Grove Racing is encouraging a healthy rivalry – within reason – between its tweaked Repco Supercars Championship full-time pairing of David Reynolds and Lee Holdsworth.
Both veterans are Bathurst 1000 winners, and as of yesterday, both are under contract at Braeside until the end of the 2022 season.
With teen prodigy Matt Payne all but assured a 2023 seat, the intra-team stakes will be high next year as Holdsworth returns from oblivion to replace Andre Heimgartner at the Ford squad.
Team co-owner Brenton Grove is keen to see Reynolds, 36, and Holdsworth, 38, push each other to new heights, with the potential carrot of a longer-term future on offer.

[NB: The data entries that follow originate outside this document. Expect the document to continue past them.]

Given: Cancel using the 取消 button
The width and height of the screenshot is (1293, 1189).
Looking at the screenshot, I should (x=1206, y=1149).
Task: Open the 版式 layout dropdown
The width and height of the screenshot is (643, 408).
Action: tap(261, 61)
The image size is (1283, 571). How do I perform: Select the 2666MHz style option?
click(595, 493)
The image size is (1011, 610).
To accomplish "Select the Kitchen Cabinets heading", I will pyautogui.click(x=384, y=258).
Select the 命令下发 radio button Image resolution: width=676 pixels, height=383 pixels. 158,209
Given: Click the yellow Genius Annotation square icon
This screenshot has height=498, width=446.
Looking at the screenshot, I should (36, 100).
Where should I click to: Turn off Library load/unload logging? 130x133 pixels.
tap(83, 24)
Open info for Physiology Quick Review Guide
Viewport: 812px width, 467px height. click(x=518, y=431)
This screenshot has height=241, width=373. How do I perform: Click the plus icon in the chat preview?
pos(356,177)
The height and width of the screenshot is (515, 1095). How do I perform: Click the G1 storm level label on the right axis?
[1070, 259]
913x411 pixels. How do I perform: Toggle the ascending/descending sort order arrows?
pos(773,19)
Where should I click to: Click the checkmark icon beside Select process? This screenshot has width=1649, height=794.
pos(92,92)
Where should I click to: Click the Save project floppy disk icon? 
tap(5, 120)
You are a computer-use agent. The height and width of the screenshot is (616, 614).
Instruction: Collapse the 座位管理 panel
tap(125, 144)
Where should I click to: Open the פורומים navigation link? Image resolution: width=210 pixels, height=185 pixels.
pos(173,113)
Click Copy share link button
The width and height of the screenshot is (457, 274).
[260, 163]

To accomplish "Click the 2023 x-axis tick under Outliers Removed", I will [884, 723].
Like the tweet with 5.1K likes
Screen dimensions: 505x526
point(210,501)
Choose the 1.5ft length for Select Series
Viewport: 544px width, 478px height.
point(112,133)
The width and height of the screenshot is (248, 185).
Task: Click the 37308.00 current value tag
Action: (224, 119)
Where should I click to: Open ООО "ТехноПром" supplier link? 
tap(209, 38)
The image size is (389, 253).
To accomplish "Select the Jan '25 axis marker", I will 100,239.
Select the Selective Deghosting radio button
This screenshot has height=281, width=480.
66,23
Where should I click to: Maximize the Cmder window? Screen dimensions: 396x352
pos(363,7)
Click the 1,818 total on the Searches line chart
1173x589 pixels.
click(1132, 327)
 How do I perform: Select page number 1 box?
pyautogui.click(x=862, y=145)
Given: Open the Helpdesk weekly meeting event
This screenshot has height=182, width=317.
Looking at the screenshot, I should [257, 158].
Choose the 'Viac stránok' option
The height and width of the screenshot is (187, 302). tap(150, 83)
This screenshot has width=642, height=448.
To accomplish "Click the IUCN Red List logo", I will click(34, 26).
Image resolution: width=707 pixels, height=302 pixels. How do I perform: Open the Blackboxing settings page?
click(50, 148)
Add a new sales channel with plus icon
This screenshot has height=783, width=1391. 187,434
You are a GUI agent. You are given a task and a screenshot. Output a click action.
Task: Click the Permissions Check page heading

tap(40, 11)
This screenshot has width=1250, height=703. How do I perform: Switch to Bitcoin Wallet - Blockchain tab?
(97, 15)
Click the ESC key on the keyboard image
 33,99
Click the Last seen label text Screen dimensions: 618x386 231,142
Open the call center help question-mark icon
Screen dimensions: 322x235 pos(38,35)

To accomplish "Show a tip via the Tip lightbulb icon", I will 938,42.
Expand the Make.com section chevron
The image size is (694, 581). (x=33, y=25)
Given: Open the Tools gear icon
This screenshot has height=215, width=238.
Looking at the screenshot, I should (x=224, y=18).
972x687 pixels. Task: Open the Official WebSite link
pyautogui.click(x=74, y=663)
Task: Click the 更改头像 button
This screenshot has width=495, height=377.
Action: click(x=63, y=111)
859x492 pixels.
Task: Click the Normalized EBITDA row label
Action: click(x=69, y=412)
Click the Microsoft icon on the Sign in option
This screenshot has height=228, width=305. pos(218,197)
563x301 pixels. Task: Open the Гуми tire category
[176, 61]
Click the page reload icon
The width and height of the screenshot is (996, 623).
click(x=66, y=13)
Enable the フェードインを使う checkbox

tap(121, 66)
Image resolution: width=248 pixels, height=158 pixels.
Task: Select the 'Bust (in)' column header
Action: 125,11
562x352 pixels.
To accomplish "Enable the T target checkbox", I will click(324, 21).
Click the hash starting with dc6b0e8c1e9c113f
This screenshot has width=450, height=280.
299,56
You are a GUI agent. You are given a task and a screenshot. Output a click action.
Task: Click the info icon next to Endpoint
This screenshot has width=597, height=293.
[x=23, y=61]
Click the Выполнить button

But he’s mindful of not letting any such situation spiral out of hand.
“For sure at the moment it’s a one-year deal [for Holdsworth], and that’s just something that we all thought was best,’ Grove told Speedcafe.com.
“Obviously Lee has just won Bathurst and he’s still getting his head around everything, so for us, we wanted to do a one-year deal.
“Matt will be in the car the year after, so I don’t know what happens beyond here.
“Both drivers [Reynolds and Holdsworth] will be out of contract at the end of next year, so for sure, always healthy competition is great, but we’re not playing each driver off.
“It just so happens that both contracts are up at the end of the year.”
Asked if that confirmed Payne, who’ll contest the full 2022 Dunlop Super2 Series, was all but assured of a main game promotion for the following season, Grove answered in the affirmative.
“Yes… the plan is he’ll go into the main game the year after,” he reiterated.
Holdsworth has been confirmed to run the #10 next season as Todd Kelly’s iconic #7 is retired.